As far as rolling equity - you don't have to do that anymore. IRS lets you keep the gain. (up to $250k single / $500k married)



This condo is in a "weekend at the beach" type place for Los Angeles types with only 20% full time occupants. I can see it getting a bit noisy on summer weekends, but for the most part I think it will be a mourge (nasty of me). She wants her own place and I wanted something that I didn't have to fix or maintain all the time (such as was happening with old house.) Actually rents here are $2000 a month, so her rent and house PMT are the same. She was able to take her $700/year property tax bill with her. Anyone else is paying $6,000 to $12,000 a year in prop. tax in the same building.



She is lucky. There is plenty of $$ for cruises with her sister, trips, etc..

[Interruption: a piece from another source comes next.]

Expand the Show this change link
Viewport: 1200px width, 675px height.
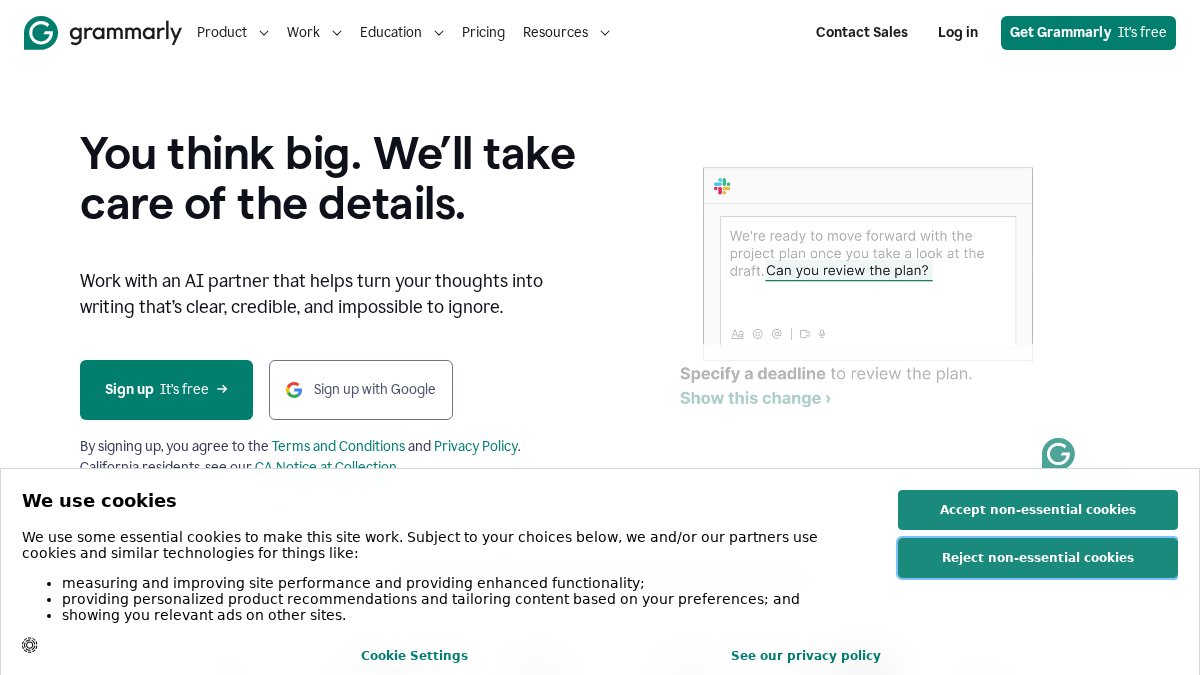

Retired federal employees have great benifits the likes of which I'll never see.

tony
 
I agree with TJR and if invested properly the balance should make enough

interest to cover at least half her monthly mortgage payment
 
Hi Tony,



I am not a tax accountant but an accountant, what TJR says makes sense. Since I don't know how much research you did before taking the steps that you are taking, such as buying a condo for such a high price vs renting (considering the age of your mother, with great health and luck could go on to live another 10-30 years) Even if you were to rent consider the payment vs Mortgage payment and other costs.

Yes, a tax accountant may agree with some of your argument regarding the tax benefits, however you should look at making the money earn her enough interest / income on investments that can benefit her now while she still retain a large chunk of her principal. (I am considering age). Remember if you are looking at high returns you have to look at high interest rates and high interest rates leads to high risks.

It may be too late now, but go see a trusted tax accountant / investment advisor,weigh the options, don't just take their advise because trusted as they are they may want to get some of your money. In the end make the decision you think is best for her (your mother) and not the rest of the family. I have been there but I can not advise you base on my decision.



PJ.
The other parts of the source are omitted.